Stored records:
* * * * *
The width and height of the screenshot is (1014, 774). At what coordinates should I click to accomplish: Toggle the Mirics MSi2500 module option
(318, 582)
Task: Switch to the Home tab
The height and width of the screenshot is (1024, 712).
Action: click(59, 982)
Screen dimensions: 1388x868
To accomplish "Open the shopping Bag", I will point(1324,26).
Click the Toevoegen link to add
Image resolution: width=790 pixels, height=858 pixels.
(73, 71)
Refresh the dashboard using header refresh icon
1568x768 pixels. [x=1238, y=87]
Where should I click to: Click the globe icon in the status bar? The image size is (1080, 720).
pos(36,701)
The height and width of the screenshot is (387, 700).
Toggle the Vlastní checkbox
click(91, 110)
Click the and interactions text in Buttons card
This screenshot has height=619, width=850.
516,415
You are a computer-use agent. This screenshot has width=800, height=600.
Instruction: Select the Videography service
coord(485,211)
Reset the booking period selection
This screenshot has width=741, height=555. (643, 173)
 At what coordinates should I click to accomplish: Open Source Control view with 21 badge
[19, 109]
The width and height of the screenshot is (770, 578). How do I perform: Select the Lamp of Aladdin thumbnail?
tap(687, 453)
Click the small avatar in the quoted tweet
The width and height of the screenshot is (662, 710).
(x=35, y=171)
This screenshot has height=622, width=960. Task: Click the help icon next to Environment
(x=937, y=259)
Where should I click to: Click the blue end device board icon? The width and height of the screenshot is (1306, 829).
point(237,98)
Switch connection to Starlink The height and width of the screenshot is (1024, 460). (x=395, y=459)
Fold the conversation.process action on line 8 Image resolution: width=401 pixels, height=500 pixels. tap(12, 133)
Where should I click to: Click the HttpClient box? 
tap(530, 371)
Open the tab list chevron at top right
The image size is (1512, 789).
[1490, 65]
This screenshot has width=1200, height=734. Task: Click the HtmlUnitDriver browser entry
* * * * *
Stated goal: Put the lines of the material from the line containing "At what coordinates should I click to accomplish: Open" through the end of the material into a numbered list, leaving out blank lines.

Complete answer:
1.  At what coordinates should I click to accomplish: Open Source Control view with 21 badge
2. [19, 109]
3. The width and height of the screenshot is (770, 578). How do I perform: Select the Lamp of Aladdin thumbnail?
4. tap(687, 453)
5. Click the small avatar in the quoted tweet
6. The width and height of the screenshot is (662, 710).
7. (x=35, y=171)
8. This screenshot has height=622, width=960. Task: Click the help icon next to Environment
9. (x=937, y=259)
10. Where should I click to: Click the blue end device board icon? The width and height of the screenshot is (1306, 829).
11. point(237,98)
12. Switch connection to Starlink The height and width of the screenshot is (1024, 460). (x=395, y=459)
13. Fold the conversation.process action on line 8 Image resolution: width=401 pixels, height=500 pixels. tap(12, 133)
14. Where should I click to: Click the HttpClient box? 
15. tap(530, 371)
16. Open the tab list chevron at top right
17. The image size is (1512, 789).
18. [1490, 65]
19. This screenshot has width=1200, height=734. Task: Click the HtmlUnitDriver browser entry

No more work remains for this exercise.